*Data excerpts:*
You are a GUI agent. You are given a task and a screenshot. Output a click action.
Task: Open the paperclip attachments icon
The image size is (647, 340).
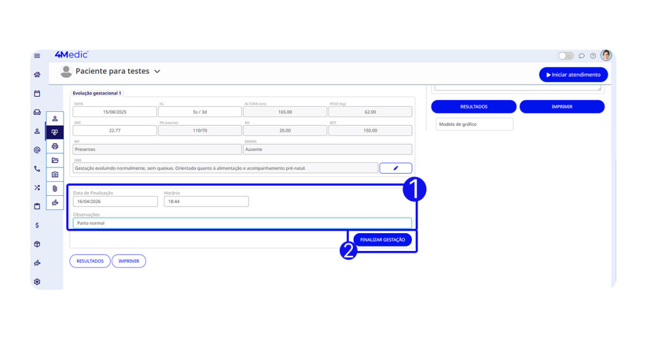[x=55, y=188]
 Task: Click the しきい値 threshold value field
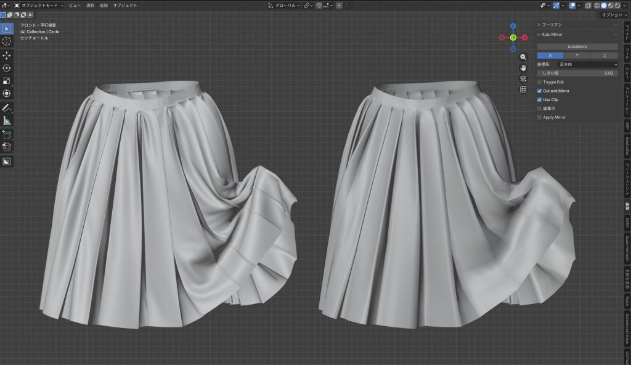(577, 73)
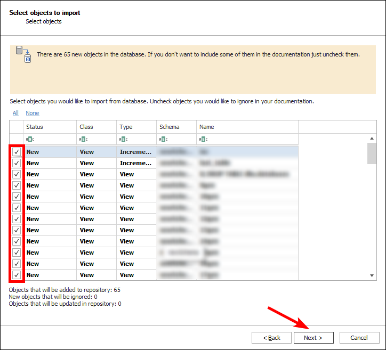This screenshot has height=350, width=386.
Task: Deselect all objects with None link
Action: coord(33,113)
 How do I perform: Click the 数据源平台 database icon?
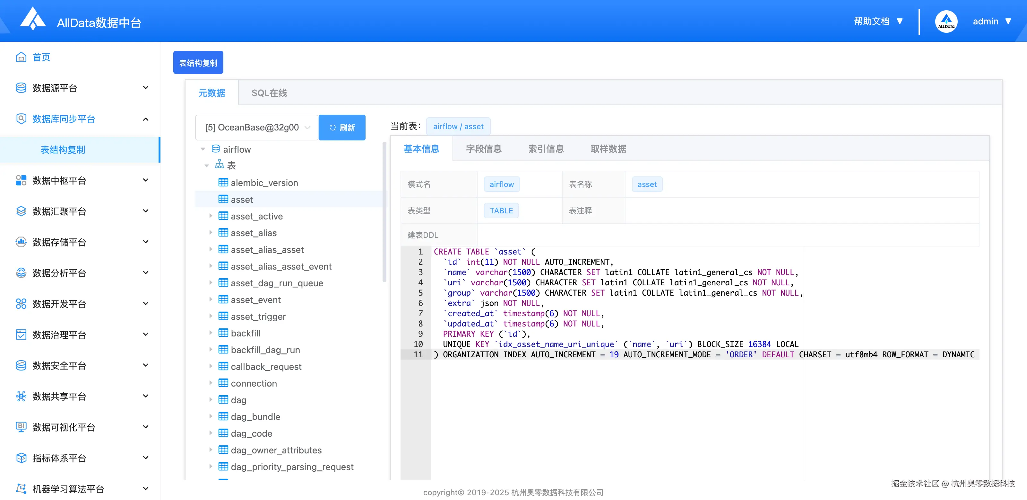[21, 88]
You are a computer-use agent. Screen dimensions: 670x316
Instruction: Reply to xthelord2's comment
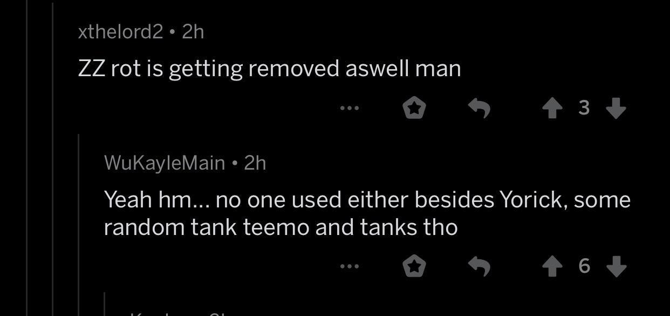click(x=479, y=109)
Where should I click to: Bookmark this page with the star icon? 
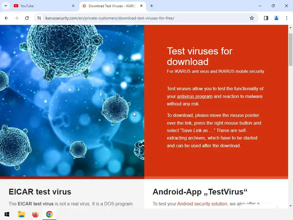[x=252, y=18]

*What you should do:*
Present every line of the material above as a numbered list, omitting blank lines and leaving out the pictures.

*Response:*
1. You are a GUI agent. You are given a task and a screenshot. Output a click action.
2. Task: Open the paperclip attachments icon
3. The image size is (647, 340).
4. [x=55, y=188]
5.  Task: Click the しきい値 threshold value field
6. (577, 73)
7. This screenshot has height=350, width=386.
8. Task: Deselect all objects with None link
9. Action: coord(33,113)
10.  How do I perform: Click the 数据源平台 database icon?
11. [21, 88]
12. You are a computer-use agent. Screen dimensions: 670x316
13. Instruction: Reply to xthelord2's comment
14. click(x=479, y=109)
15. Where should I click to: Bookmark this page with the star icon? 
16. [x=252, y=18]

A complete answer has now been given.